- [抜粋箇所]:
『日本書紀』を読む(5)遣唐使・遣周使と日本建国

見附市学びの駅ふぁみりあでシリーズ開催されている「古代日本史講座」。
17期の『日本書紀』成立1300年!その謎を解くシリーズ。今回はその第7回「『日本書紀』を読む(5)遣唐使・遣周使と日本建国『第二回遣唐使(653)に参加した若者や関係者が、律令国家「日本」を建国した。』」と題して、第二回遣唐使のメンバーの重要性に迫る。
※以下「私」と記述している部分は関根先生のことを指しています。

■プロローグ:遣唐使概要

今日のテーマである第二回遣唐使の話に入る前に、一般的な遣唐使の知識がわかりやすい講義形式の動画があるのでそれを見てもらいたい。

この動画では次のような内容を話している。
618年に唐が中国を統一し、周辺諸国との交流が盛んになってきた。日本も630年に最初の遣唐使を派遣し、894年に菅原道真の建議により廃止するまで十数回の派遣が行われた。たくさんの大使、留学生、学問僧などが唐に渡り、日本の政治・文化に大きな役割を果たした。

■古代日本の中国との外交を概観する

【資料1】資料紹介 河合敦『早わかり日本史』(日本実業出版社1997)
この資料で対中国外交を概観する。遣唐使の前にも中国と日本はかなり昔から交流があった。今回の講座シリーズでも卑弥呼の時代の中国との関係をお話した。それがとだえてしばらくしてからまた5世紀くらいに交流が始まったが朝貢外交で会った。その後、隋という時代になって聖徳太子が交流を進めた。基本的に平等の外交で隋に対したというような話が残っている。その後、8世紀には20年に1度の割合で遣唐使を派遣していたが、9世紀に菅原道真の建議により廃止された。
この長い歴史を持つ遣隋使~遣唐使の中でも、8世紀に鑑真が来日したり、藤原仲麻呂が唐に渡って出世して帰してもらえなかった一方、吉備真備が帰国して活躍し右大臣にまでなるという活躍をしたことなどが有名である。

しかし、ここ数年、平城京遷都の前後の歴史をテーマに調べ始めてみると、第二回遣唐使の重要性の重要性が浮き上がってきたが、一般的にはほとんど取り上げられることがない。今日はこの部分にスポットを当ててゆきたい。

■律令制度とは

遣唐使により中国から日本にもたらされたもので政治に大きくかかわるものと言えば律令制度であろう。少し整理しておきたい。

律令制度は調べれば調べるほど面白い。それも時代によって変わっていく。

- [データ抜粋]:
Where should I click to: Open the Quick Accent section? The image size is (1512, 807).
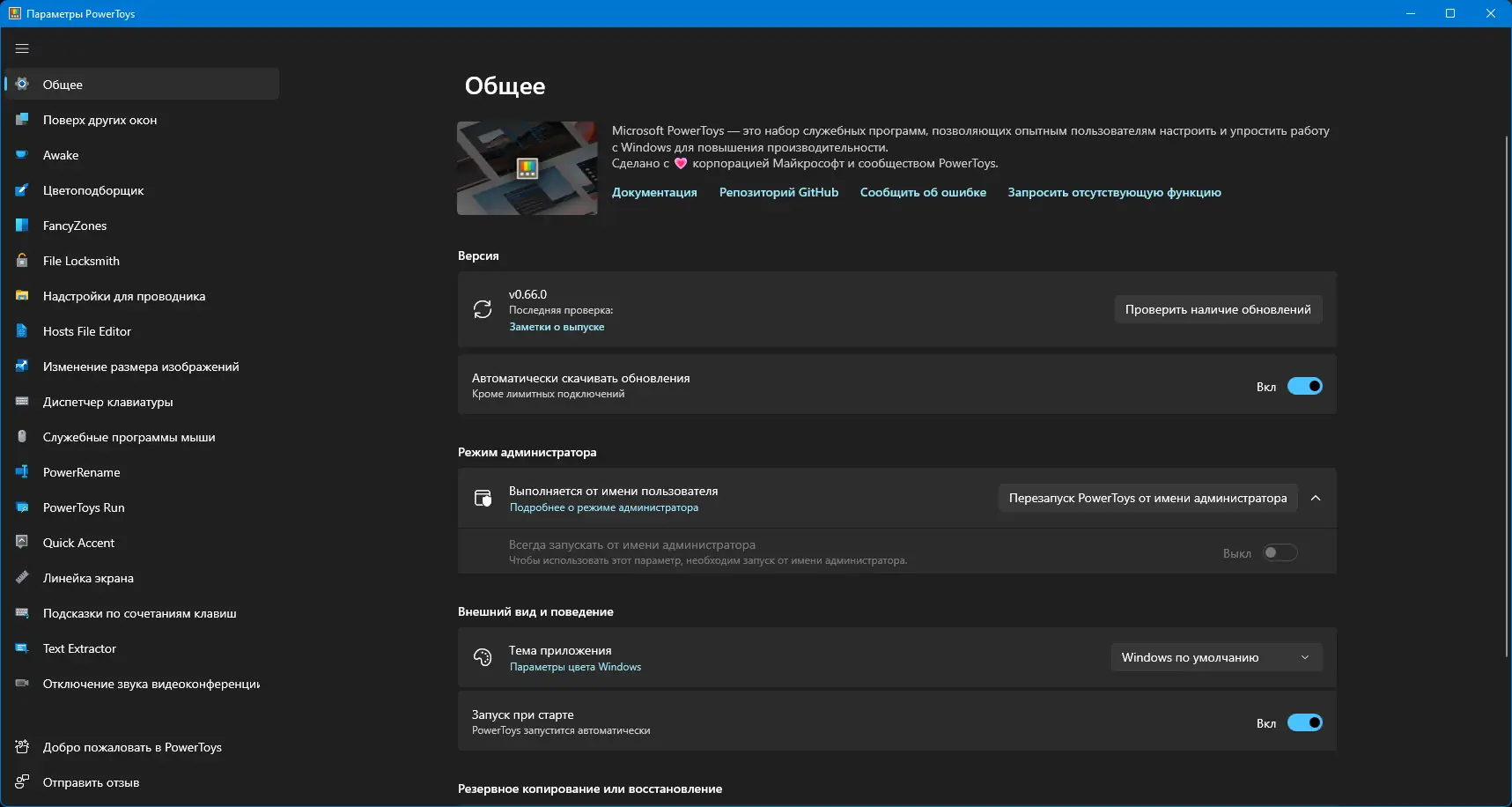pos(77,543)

==

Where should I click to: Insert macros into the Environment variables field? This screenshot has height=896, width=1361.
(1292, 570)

- [作業目標]: 上の抜粋箇所の「17期の『日本書紀』成立13」から「るのでそれを見てもらいたい。」までを、「第二回遣唐使」を「第2回遣唐使」に変えて書き直してください。

- [出力結果]:
17期の『日本書紀』成立1300年!その謎を解くシリーズ。今回はその第7回「『日本書紀』を読む(5)遣唐使・遣周使と日本建国『第2回遣唐使(653)に参加した若者や関係者が、律令国家「日本」を建国した。』」と題して、第2回遣唐使のメンバーの重要性に迫る。
※以下「私」と記述している部分は関根先生のことを指しています。

■プロローグ:遣唐使概要

今日のテーマである第2回遣唐使の話に入る前に、一般的な遣唐使の知識がわかりやすい講義形式の動画があるのでそれを見てもらいたい。